- _Material for the task_:
= = =
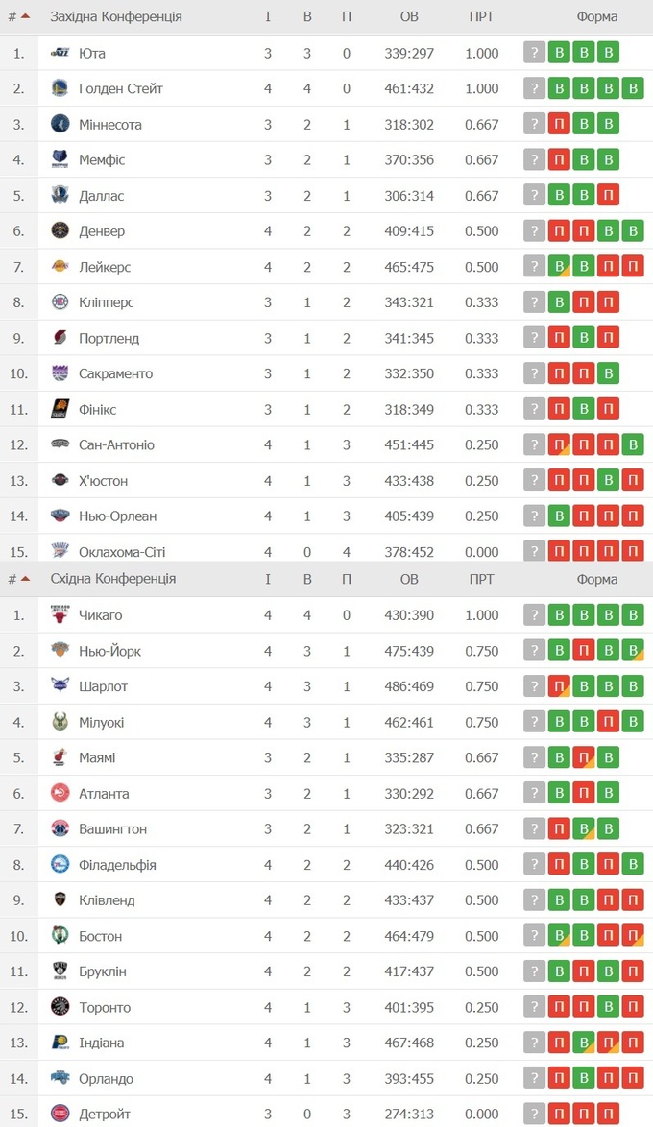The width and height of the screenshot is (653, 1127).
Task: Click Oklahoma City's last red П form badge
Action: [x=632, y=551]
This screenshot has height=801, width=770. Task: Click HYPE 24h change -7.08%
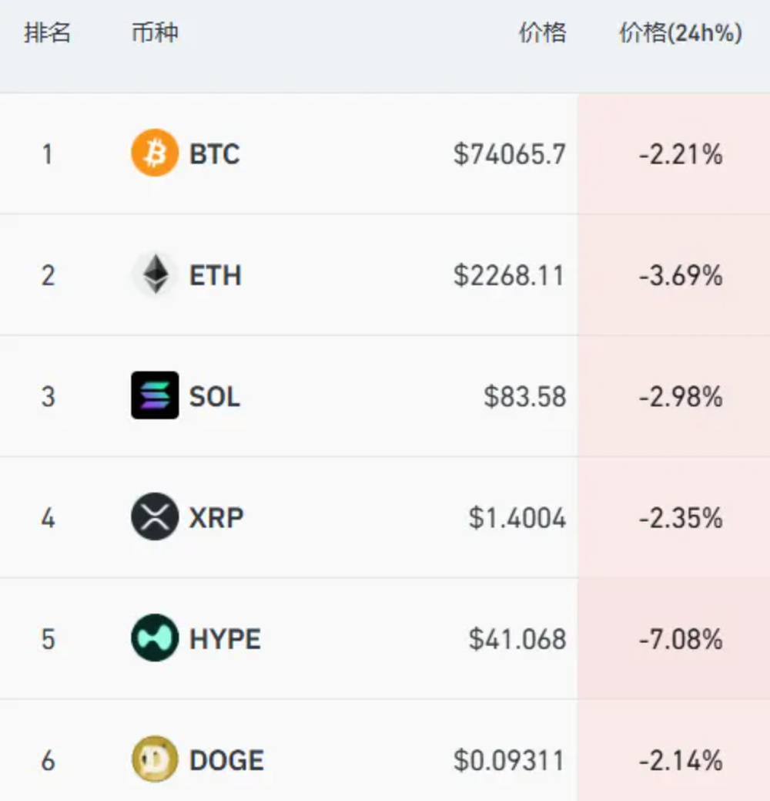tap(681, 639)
= = =
- _Brief_: Copy exactly the lines that run from the line containing "This screenshot has" to the end of the data above, keeping both end lines and leaving out all pictures.

- _Answer to the exercise_:
This screenshot has height=801, width=770. Task: Click HYPE 24h change -7.08%
tap(681, 639)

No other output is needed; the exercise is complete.